**Problems to solve**
1. From the lockdep mailing-list reply, list every function name that appears with parentheses after it, giving each name once.
2. Write the next part of the lockdep mailing-list reply, picking up after its last words.

Re: [PATCH 05/32] locking/lockdep: Prepare valid_state() to handle plain masks

From: Frederic Weisbecker
Date: Wed Feb 20 2019 - 22:54:02 EST


On Wed, Feb 13, 2019 at 11:47:13AM -0800, Linus Torvalds wrote:
> On Wed, Feb 13, 2019 at 7:16 AM Frederic Weisbecker <frederic@xxxxxxxxxx> wrote:
> > >
> > > If "vectors" only has the high hit set, you end up with "fs" having
> > > the value "64".
> > >
> > > And then "vectors >>= fs" is undefined and won't actually do anything
> > > at all on x86.
> >
> > Oh! ok didn't know that...
>
> So in general, shift counts >= width of the type (or negative) are undefined.
>
> They can sometimes happen to work (that's the "undefined" part ;), but
> it's not reliable or portable.
>
> It's why you occasionally see things like
>
> drivers/block/sx8.c:
> tmp = (blk_rq_pos(rq) >> 16) >> 16;
>
> to get the upper 32 bits of the value. It is written with that odd
> double shift, rather than being written as ">> 32". That way it works
> even if the sector type happens to be 32-bit (and the compiler will
> just end up turning it into a zero if it's an unsigned 32-bit type
> since it's compile-time obvious).

Ok, I see.

>
> > I see, perhaps I should use for_each_set_bit() that should take care about those
> > details?
>
> That would _work_, but don't do that. "for_each_set_bit()" works on
> bitmaps in memory, and is slow for a simple word case. In addition to
> being slow, it uses the Linux tradition of working on bitmaps that are
> comprised of "unsigned long". So it has byte order issues too.
>
> So for_each_set_bit() is useful when you have real arrays of bits and
> are using the "set_bit()" etc interfaces.

Yeah I suspected some overhead.

>
> When you're actually working on just a single variable, your "__ffs()"

**Data provided**
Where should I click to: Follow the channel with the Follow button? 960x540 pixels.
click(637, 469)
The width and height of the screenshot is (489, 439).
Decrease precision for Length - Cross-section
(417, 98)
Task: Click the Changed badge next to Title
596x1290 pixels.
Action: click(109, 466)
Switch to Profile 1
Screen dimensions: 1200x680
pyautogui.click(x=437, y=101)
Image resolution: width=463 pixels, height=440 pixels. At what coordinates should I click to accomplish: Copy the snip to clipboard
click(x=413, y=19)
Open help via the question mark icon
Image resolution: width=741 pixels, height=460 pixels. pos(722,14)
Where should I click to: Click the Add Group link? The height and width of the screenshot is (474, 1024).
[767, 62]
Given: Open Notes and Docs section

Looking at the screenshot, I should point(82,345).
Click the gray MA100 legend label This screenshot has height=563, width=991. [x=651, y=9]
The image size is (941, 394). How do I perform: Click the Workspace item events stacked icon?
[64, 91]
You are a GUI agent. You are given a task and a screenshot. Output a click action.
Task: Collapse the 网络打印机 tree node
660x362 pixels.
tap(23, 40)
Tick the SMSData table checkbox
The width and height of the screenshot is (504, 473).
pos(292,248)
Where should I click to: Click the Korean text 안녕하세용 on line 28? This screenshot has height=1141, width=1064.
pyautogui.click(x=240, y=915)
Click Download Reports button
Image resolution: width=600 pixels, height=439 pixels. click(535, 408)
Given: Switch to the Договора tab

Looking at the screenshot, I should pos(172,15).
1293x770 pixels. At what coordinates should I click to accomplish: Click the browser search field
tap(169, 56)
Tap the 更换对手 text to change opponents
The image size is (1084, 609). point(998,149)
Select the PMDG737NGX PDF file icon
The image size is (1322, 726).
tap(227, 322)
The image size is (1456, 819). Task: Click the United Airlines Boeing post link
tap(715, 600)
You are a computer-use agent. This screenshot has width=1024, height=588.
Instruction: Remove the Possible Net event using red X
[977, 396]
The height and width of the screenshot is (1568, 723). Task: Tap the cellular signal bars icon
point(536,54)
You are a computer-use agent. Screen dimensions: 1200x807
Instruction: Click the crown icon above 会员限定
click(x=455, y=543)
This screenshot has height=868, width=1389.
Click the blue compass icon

**Answers to the tasks**
1. valid_state(), blk_rq_pos(), for_each_set_bit(), set_bit(), __ffs()

2.
> model works fine, you just need to be careful to _not_ do the "+1" and
> then use it for shifts.
>
> Also, it actually turns out that if you want to be really clever, you
> can play tricks if you don't care about the exact bit *number*.
>
> For example, this expression:
>
> v = a & (a-1);
>
> will remove the lowest bit set from 'a' very cheaply. So what you can
> do is something like this:
>
> void for_each_bit_in_mask(u64 mask)
> {
> while (mask) {
> u64 newmask = mask & (mask-1);
> u64 onebit = mask ^ newmask;
> mask = newmask;
> do_something_with(onebit);
> }
> }
>
> to do some operation on each bit set, and quite efficiently and
> without any undefined behavior or expensive shifts.
>
> But the above trick does require that you are happy to just see the
> bit *mask*, not the bit *number*. I'm not sure any of your cases match
> that.

Nice, I couldn't resist introducing such a headache in my set ;-) unfortunately
I indeed need the bit number itself most of the time.

So following your 1st advice, I should rather do something along the lines of:

nr = 0;
while (mask) {
fs = __ffs64(mask);
mask >>= fs;
mask >>= 1;
nr += fs + 1;
process_bit_nr(nr - 1);
}

And define a for_each_lock_usage_bit(usage_mask) on top of it.

Thanks a lot!